To Thorin directly he added, "Whatever you do, I repeat, do not leave the path. There is a strange magic upon this forest, and it will seek to ensnare you, lead you astray. Should you leave the road, you will never find it again…" And Thorin grumbled at that, and with a cold glare shook free of the wizard's grip, stomping up to mingle with his fellows, and he cast no more glances back at Gandalf.

The wizard watched him go without further comment, and then shifted to regard Bilba. For her he had only a smile, small and enigmatic, and no words of warning but these: "Keep your eye on them, Bilba. Both eyes, if you can spare them." And then he was gone, in a whirl of his robes, heading back out from under the eaves and hoisting himself up onto his horse, which had by chance or fate lingered where it had been left. "Stay on the path!" He called out once more before he wheeled his mount about and put it to flight, racing south across the plain in utmost hurry and leaving them all gaping after him, and very much alone upon the track.

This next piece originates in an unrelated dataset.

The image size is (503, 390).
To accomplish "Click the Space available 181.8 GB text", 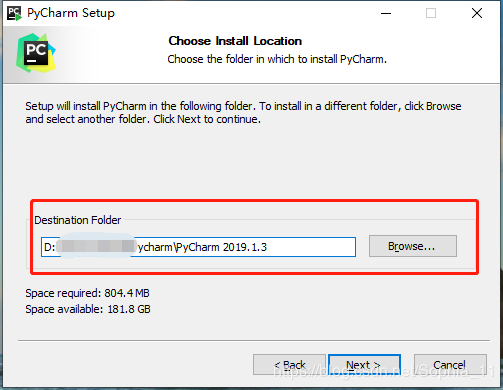I will (88, 309).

"I suppose that's that, then," Bilba sighed to herself as the wizard faded out of sight. It must be important, whatever it is that's drawn his attention. Still, I would rather he have come along—I don't much fancy trying to herd the lot of them through here with all the complaining they're apt to do.As she moved up to join the Company, who were all indeed squabbling and arguing where they'd been left, she couldn't help but wonder if part of why the wizard had left was only because he too did not care for their quibbling, and had had the sense to get away from it while such getting was good. He always has been quite uncanny at being able to avoid trouble, or to appear just in time to create it, the old sneak.

But such wonderings did nothing for their progress, and before much longer she heard Thorin calling for them to move. In ones and twos they filed along the path; in good tempers or ill, they all moved to their leader's bidding, and grumbled down the line. A few glanced up as they passed the strange pillar of vines, and spoke quietly of curses and witches and dark elf magics, and other such mysterious things before they sped along away from the shadow it cast. Bilba too looked up in passing by, and felt a thrill of shock to see a fair maiden's face gazing sadly back at her from within the clinging plants. A face of stone and sorrow, hooded and veiled in rock as well as leaf; seemingly forgotten here beside the road it was, and she found herself strangely moved to look upon it. For all that it was wrapped up to its crown in the vines, they had not cracked or warped it, and time had only just begun its slow wearing down of the features of the statue's fair face.

"Hob—… Bilba!" Thorin's voice boomed down the path into her ears, drawing her attention from the monument. "Catch up, or be left behind!" It was a half-threat at best, she knew, but still she found herself turning from her spot to hasten after the group. As she reached the dwarf leader's side he waved her on, falling in step beside her and speeding them towards the Company. "You'll see finer stonework than that upon the very doorstep of Erebor, Miss Baggins. Such elvish stuff is not worth the time to look at, even when it's been maintained—trust an elf to show such lack of care," he finished with a snort. Though Bilba kept his pace and nodded absently in quiet non-committal agreement, she found her feelings differed quite well upon that point. To her the forgotten statue had seemed quite sad, like one neglected only for the pain that looking upon it had caused to those who had planted it there, and not out of any malice or lack of thought.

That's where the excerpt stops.